A Justiça dos Estados Unidos condenou nesta sexta-feira Daniel Sikkema, de 55 anos, acusado de contratar um assassino de aluguel para matar seu então marido, o renomado galerista americano Brent Sikkema, encontrado morto no Rio de Janeiro em janeiro de 2024.
Daniel Sikkema, cidadão americano e cubano que vivia em Nova York, foi considerado culpado por conspiração para assassinato sob encomenda com resultado de morte. Ele pode pegar prisão perpétua obrigatória.
Brent Sikkema, de 75 anos, foi encontrado morto com múltiplas facadas em sua casa na capital fluminense.
Segundo promotores federais em Manhattan, Daniel manteve contato frequente com o suposto executor antes e depois do crime, utilizando inclusive um telefone descartável para organizar o assassinato durante o processo conturbado de divórcio do casal.
As investigações apontam que:
- mais de US$ 10 mil foram enviados ao suspeito;
- pagamentos adicionais teriam sido prometidos após o crime;
- Daniel acreditava que lucraria mais com a morte do marido do que com o divórcio.
O suposto assassino foi preso no Brasil e continua detido no país.
O promotor federal Jay Clayton classificou o caso como um “assassinato frio e sem sentido” e afirmou que o veredito representa “uma medida significativa de justiça”.
A defesa de Daniel Sikkema afirmou estar decepcionada com a decisão e informou que pretende recorrer.

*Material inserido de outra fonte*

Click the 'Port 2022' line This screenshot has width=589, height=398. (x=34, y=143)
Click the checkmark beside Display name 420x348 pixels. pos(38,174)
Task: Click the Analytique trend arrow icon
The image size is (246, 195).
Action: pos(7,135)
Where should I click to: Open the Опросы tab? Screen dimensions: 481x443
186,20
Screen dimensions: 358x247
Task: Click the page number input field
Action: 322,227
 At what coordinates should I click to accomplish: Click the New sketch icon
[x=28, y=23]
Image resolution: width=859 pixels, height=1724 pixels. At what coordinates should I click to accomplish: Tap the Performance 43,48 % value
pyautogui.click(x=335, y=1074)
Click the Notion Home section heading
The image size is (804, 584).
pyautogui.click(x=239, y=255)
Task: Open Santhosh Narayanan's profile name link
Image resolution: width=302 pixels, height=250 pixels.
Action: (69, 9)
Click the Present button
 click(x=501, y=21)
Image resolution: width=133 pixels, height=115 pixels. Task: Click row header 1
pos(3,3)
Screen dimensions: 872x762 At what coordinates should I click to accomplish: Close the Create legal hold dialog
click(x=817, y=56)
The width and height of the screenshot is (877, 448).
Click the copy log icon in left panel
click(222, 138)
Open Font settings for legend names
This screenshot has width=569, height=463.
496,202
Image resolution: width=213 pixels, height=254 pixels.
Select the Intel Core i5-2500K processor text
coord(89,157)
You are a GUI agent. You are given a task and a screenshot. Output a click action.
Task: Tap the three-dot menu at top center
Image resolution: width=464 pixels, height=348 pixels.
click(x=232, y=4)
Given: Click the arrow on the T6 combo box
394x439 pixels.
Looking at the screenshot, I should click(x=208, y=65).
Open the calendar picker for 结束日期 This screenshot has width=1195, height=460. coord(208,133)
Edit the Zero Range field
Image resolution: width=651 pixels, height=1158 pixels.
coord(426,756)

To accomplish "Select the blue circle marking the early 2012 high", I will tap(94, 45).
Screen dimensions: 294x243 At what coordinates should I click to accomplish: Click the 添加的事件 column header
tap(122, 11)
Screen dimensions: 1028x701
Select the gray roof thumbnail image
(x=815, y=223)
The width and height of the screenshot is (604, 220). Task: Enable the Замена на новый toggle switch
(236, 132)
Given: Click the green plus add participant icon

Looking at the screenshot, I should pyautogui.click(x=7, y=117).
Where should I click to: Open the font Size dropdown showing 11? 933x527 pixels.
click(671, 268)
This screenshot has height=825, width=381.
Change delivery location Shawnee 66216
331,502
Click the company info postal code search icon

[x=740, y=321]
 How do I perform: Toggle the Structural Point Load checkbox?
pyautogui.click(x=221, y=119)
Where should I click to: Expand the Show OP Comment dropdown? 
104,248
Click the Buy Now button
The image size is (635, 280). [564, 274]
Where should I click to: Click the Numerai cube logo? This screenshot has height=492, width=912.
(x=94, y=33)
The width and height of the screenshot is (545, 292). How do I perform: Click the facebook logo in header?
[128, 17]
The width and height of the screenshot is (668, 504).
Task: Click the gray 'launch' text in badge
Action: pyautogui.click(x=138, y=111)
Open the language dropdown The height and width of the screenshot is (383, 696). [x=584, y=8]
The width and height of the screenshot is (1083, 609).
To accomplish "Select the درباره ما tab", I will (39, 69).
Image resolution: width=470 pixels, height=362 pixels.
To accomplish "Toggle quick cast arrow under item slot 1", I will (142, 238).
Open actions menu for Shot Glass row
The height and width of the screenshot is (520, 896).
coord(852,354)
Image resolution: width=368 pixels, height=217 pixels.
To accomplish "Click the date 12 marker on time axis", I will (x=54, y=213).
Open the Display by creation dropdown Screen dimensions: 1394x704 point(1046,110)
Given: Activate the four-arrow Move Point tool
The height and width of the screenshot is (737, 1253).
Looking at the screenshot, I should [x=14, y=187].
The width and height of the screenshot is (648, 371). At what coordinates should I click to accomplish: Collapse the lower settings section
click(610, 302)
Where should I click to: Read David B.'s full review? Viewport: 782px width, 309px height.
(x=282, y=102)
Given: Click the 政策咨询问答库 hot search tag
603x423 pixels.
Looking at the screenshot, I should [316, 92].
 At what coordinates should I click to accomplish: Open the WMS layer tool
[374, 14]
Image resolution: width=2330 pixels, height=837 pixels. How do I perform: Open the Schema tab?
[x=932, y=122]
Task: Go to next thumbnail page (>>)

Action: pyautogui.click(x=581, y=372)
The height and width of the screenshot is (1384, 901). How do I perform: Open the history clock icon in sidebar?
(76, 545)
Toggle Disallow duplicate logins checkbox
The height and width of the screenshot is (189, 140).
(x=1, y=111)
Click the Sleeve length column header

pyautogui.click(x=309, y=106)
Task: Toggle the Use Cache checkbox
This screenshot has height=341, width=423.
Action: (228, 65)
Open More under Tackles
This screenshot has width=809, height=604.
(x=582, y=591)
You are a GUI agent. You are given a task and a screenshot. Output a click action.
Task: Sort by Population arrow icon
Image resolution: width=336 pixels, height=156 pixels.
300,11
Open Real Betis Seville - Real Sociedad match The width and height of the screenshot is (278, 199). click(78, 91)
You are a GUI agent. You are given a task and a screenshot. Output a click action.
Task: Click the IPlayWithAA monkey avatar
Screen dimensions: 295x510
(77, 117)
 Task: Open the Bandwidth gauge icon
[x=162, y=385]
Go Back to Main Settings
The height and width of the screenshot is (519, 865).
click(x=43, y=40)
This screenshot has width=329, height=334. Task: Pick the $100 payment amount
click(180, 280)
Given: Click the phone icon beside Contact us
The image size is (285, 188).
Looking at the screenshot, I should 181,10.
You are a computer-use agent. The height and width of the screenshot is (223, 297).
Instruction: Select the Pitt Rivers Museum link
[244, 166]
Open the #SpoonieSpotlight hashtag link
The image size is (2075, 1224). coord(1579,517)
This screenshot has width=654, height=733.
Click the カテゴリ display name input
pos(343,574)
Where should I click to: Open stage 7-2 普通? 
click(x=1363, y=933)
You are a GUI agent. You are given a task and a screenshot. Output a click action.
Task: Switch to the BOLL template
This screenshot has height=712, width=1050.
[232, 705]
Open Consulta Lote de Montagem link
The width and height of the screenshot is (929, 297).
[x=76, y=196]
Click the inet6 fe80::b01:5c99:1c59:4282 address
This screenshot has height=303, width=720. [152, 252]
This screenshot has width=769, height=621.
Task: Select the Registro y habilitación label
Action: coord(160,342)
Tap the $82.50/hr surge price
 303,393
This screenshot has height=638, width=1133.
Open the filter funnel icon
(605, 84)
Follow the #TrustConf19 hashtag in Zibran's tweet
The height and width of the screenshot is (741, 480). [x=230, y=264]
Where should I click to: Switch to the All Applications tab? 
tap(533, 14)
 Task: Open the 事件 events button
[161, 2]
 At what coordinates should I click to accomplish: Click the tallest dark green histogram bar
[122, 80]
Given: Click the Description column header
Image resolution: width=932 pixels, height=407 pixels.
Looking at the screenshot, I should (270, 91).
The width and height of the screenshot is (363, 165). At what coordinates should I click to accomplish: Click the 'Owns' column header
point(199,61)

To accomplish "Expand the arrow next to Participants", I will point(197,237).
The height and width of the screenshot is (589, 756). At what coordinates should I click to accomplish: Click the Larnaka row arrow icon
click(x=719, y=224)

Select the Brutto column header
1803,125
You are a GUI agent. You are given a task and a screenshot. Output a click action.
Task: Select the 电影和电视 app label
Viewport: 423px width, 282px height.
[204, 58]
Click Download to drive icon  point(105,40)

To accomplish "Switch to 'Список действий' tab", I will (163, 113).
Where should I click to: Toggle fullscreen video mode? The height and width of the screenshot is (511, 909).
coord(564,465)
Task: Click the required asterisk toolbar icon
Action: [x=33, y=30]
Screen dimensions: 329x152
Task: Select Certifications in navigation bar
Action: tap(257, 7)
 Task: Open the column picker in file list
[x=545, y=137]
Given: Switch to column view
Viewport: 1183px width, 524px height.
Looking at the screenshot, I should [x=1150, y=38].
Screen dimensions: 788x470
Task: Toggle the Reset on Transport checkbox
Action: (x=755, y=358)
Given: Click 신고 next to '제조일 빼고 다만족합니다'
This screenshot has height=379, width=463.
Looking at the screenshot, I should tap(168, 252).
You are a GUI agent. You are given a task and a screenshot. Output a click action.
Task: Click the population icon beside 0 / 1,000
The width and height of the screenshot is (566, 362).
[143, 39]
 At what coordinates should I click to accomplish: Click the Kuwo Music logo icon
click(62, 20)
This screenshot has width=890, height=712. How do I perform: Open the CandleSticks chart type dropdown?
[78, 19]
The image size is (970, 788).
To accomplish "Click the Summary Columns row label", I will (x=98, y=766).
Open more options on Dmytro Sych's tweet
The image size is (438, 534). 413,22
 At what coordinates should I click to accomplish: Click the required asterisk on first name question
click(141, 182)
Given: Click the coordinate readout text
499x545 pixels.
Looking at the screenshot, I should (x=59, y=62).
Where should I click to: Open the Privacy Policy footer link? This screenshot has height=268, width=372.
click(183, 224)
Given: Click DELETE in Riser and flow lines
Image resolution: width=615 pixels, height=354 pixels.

Brent Sikkema era um dos nomes mais influentes do mercado de arte contemporânea em Nova York. Fundador da galeria Sikkema Malloy Jenkins, ele representava artistas internacionais renomados, incluindo:
- Kara Walker;
- Vik Muniz;
- Arturo Herrera.
Com carreira iniciada nos anos 1970, Brent construiu um patrimônio multimilionário e dividia seu tempo entre Nova York e o Rio de Janeiro, cidade que descrevia como um “oásis urbano”.
Em entrevistas e publicações nas redes sociais, o galerista costumava demonstrar forte ligação com o Brasil e Cuba, lugares que dizia combinar com seu estilo de vida “caótico”.
A morte de Brent causou grande repercussão no cenário artístico internacional e mobilizou autoridades brasileiras e americanas durante a investigação.